[G1GC] Evacuation failures with bursts of humongous object allocations

Mon Nov 9 11:03:37 UTC 2020

Hi Charlie,

   [resending, trying to fix some nomenclature to avoid too many 
"survivor"s, disambiguating better between objects that survive an 
evacation, survival rates and survivor regions and space, and adding 
some comments about what age means in G1's survival rate tracking. Just 
ask if there are questions, I guess :)]

On 05.11.20 23:49, Charlie Gracie wrote:
> Hi,
> 
> We have been investigating an issue with G1GC and bursts of short lived
> humongous object allocations. Normally during the application, the humongous
> object allocation rate is about 1 humongous region between each GC. Occasionally,
> the humongous allocation rate climbs to 600 or more regions between 2 GC cycles
> and consumes 100% of the free regions. The subsequent GC has no free regions for
> to-space and not even a single object can be evacuated. Since to-space is exhausted
> immediately, the GC is extremely long due to dealing with evacuation failures. The
> workload is running on JDK 11 but we have been able to reproduce it on JDK 16 builds.
> About 1/40 GCs are impacted by these bursts of humongous allocations.
> 
> [3] is an example of a GC running on JDK 11 when the burst of humongous
> allocations happens. [4] is an example of the rest of the GCs.
> 
> It seems like -XX:G1ReservePercent is the recommended way to tune for humongous
> object allocations. Is this correct? 

Yes.

> We could tune around this behaviour by increasing
> the G1ReserverPercent and heap size but since this happens rarely the JVM will be over
> provisioned most of the time. This is an ok work-around but I am hoping we can make
> G1GC more resilient to bursts of humongous object allocations.

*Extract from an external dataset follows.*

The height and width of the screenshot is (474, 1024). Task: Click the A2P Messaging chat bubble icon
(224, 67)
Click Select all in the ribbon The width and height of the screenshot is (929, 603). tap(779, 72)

You probably are missing "... that are short-living" in your 
description. Otherwise the suggested workaround does not... work.

> 
> What we are experiencing seems related to JDK-8248783 [1] and I have been
> prototyping changes that may resolve one of their issues as well. My approach is to
> force a GC during the slow allocation path if the number of free regions is about to
> drop below a reasonable threshold to complete the next GC cycle. The check is inserted
> into the slow path for regular objects

Why regular objects too? Maybe to completely obsolete G1ReservePercent 
for this purpose?

> and humongous objects. In my current prototype [2]
> the G1 slow allocation path will only allow a free region to be consumed:
> 
> if (((ERC / SR) + ((SRC * TSR) / 100)) <= (FRC  - CR))

This looks like: "do a gc if the amount of free space after evacuating 
currently allocated regions is larger than the allocation".

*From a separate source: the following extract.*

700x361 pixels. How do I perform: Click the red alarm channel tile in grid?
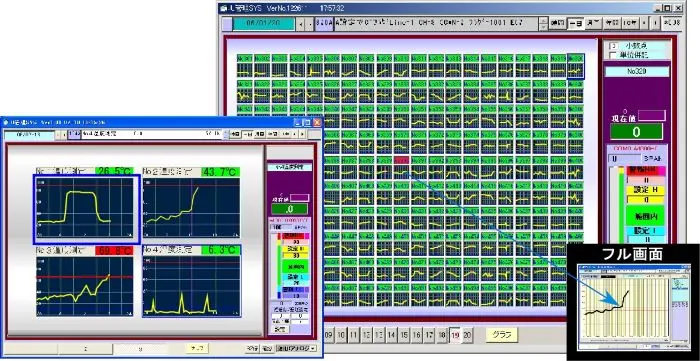pos(402,160)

A few notes/problems on that suggested formula (which seems to err on 
the conservative side):

- for the first term, eden regions, g1 already provides more accurate(?) 
prediction of survived bytes after evac using survival rate predictors 
(see G1SurvRateGroup), one use is in 
G1Policy::predict_eden_copy_time_ms(), another in 
G1Policy::predict_bytes_to_copy.

Note that this value is not adjusted by any kind of allocation 
fragmentation. Eg. due to use use PLABs and regions G1 might use more 
than that.

I think for eden regions that prediction fairly okay and better than 
some random value like SR.

- There is currently no good prediction of survival rate for survivor 
regions; the use of TSR for survivor space seems kind of random.

TSR is the ratio of objects that survive that the collector intends to 
keep in survivor space. The idea is to limit the amount of objects kept 
there to limit copy costs in further evacuations. It has not much to do 
with actual survival rates. Objects live and die regardless of that 
value - maybe not taking space in survivor regions but in old regions.

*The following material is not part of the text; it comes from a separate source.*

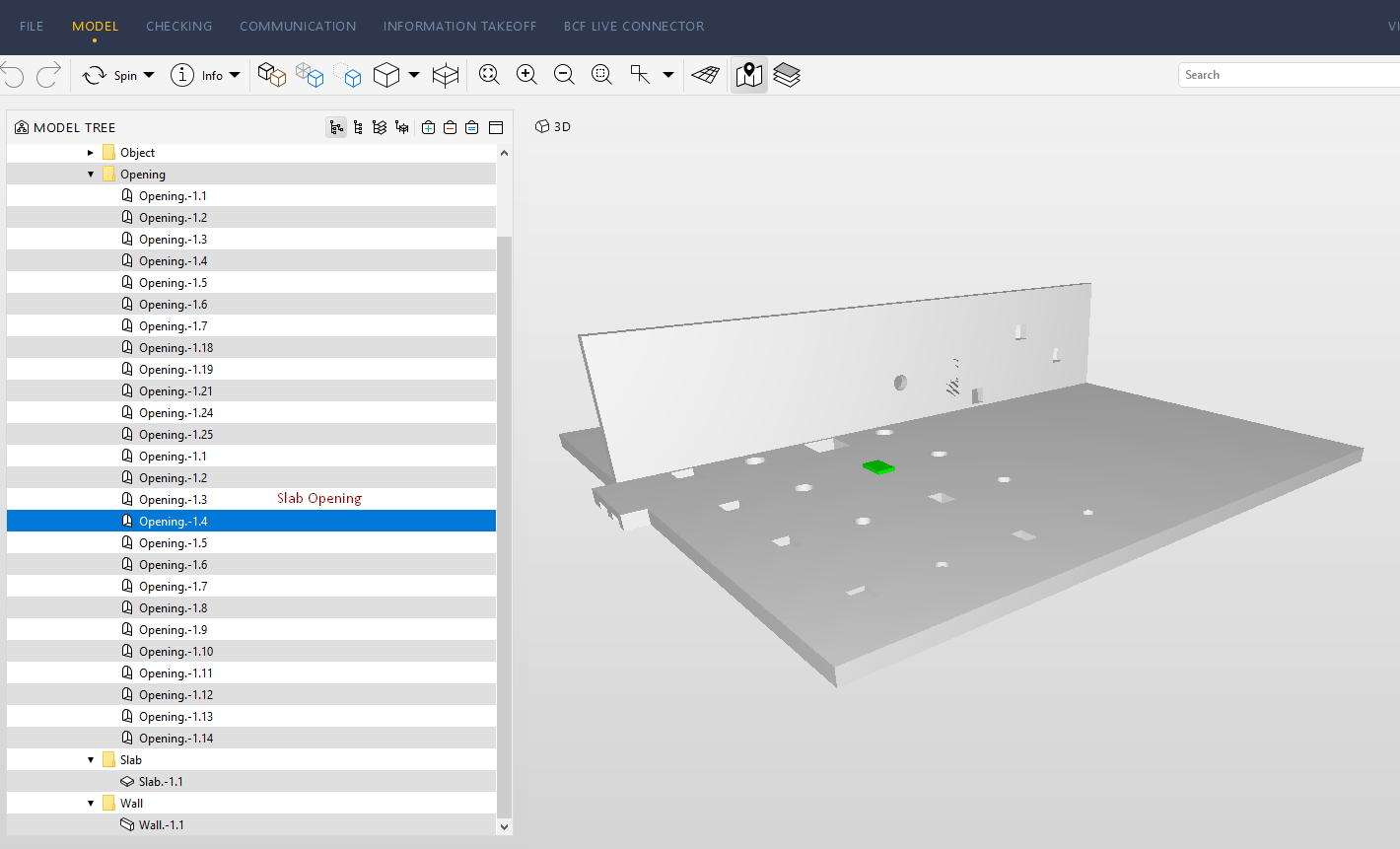Expand the Object folder in the model tree
This screenshot has width=1400, height=849.
[90, 152]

If you ever looked at the gc+heap=debug output containing the expected 
number of regions in survivor space, from my experience this value is 
typically way too high. That's probably why it works well with your 
application.

Note that G1 does track survival rate for survivor regions too, but it's 
not good in my experience - survival rate tracking assumes that objects 
within a region are of approximately the same age (the survival rate 
prediction mechanism assigns the same "age" to objects allocated in the 
same region. This is not the object age in the object headers generally 
used!), which the objects in survivor regions tend to simply not be. The 
objects in there are typically jumbled together from many different ages 
which completely violates that assumption.

(Assuming that age is a good indicator for death rate).

There were some attempts in the past by me to improve that but they were 
not completed, mostly related due to testing time as more tracking tends 
to add more code in the inner copy-loop (which typically requires lots 
of scrutiny).

- potential surviving objects from old region evacuations are missing 
completely in the formula. I presume in your case these were not 
interesting because (likely) this application mostly does short living 
humongous allocations and otherwise keeps a stable old gen?

> 
> ERC - eden region count
> SR - SurvivorRatio
> SRC - survivor region count
> TSR - TargetSurvivorRatio
> FRC - free region count
> CR - number of free regions required for allocation
> 
> Using this algorithm significantly improves G1GCs handling of bursts ofhumongous
> object allocations. I have not measured any degradations to "normal" workloads we
> run but that may not be representative set. In theory, this should onlyimpact workloads
> that consume more humongous regions than G1ReservePercent between GC cycles.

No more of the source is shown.